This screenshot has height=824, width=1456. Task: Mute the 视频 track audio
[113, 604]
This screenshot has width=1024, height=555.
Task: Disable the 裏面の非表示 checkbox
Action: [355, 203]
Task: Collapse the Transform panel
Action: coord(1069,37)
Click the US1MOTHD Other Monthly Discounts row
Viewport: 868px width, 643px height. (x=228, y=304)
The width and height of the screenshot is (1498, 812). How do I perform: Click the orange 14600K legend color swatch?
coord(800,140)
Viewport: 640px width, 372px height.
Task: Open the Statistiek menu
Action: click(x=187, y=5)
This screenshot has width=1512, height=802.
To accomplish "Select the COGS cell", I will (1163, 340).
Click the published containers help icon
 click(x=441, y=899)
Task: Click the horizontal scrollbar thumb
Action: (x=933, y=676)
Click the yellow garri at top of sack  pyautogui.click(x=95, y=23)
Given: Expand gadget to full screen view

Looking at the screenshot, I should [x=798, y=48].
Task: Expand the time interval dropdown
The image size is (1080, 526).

==========

Directive =>
Reproduce every one of the entries above verbatim, line for line.

Correct answer =>
This screenshot has height=824, width=1456. Task: Mute the 视频 track audio
[113, 604]
This screenshot has width=1024, height=555.
Task: Disable the 裏面の非表示 checkbox
Action: [355, 203]
Task: Collapse the Transform panel
Action: coord(1069,37)
Click the US1MOTHD Other Monthly Discounts row
Viewport: 868px width, 643px height. (x=228, y=304)
The width and height of the screenshot is (1498, 812). How do I perform: Click the orange 14600K legend color swatch?
coord(800,140)
Viewport: 640px width, 372px height.
Task: Open the Statistiek menu
Action: click(x=187, y=5)
This screenshot has width=1512, height=802.
To accomplish "Select the COGS cell", I will (1163, 340).
Click the published containers help icon
 click(x=441, y=899)
Task: Click the horizontal scrollbar thumb
Action: (x=933, y=676)
Click the yellow garri at top of sack  pyautogui.click(x=95, y=23)
Given: Expand gadget to full screen view

Looking at the screenshot, I should [x=798, y=48].
Task: Expand the time interval dropdown
The image size is (1080, 526).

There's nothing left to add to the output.